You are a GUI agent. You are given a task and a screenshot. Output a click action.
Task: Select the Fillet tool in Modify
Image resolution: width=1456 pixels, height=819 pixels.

#####

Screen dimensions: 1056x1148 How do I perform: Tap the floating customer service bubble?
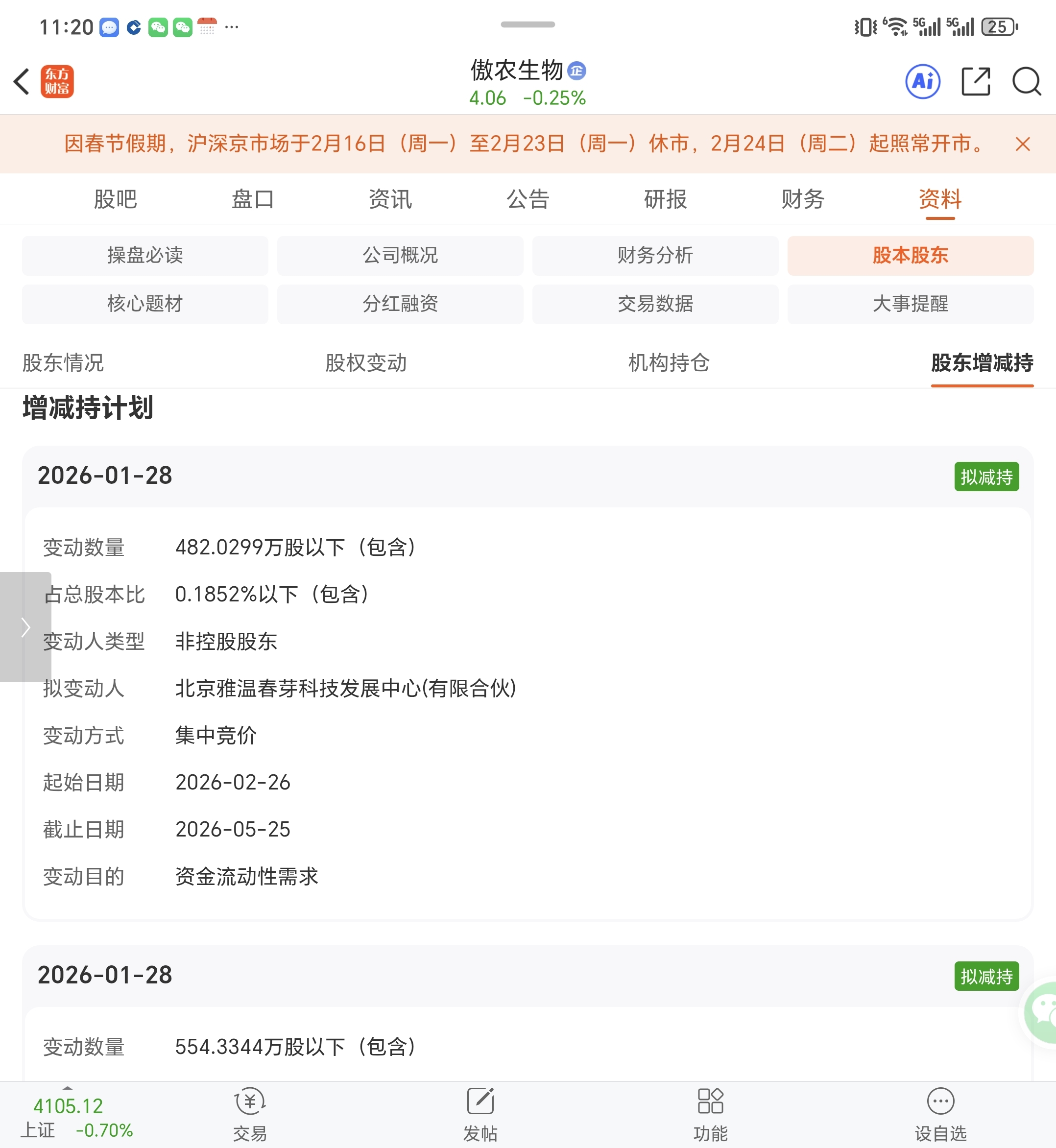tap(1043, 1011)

#####

What to do: Search the listing above for the lines with "You are a GUI" and "Image resolution: width=1456", then output those lines and all lines between them exactly.

Solution below:
You are a GUI agent. You are given a task and a screenshot. Output a click action.
Task: Select the Fillet tool in Modify
Image resolution: width=1456 pixels, height=819 pixels.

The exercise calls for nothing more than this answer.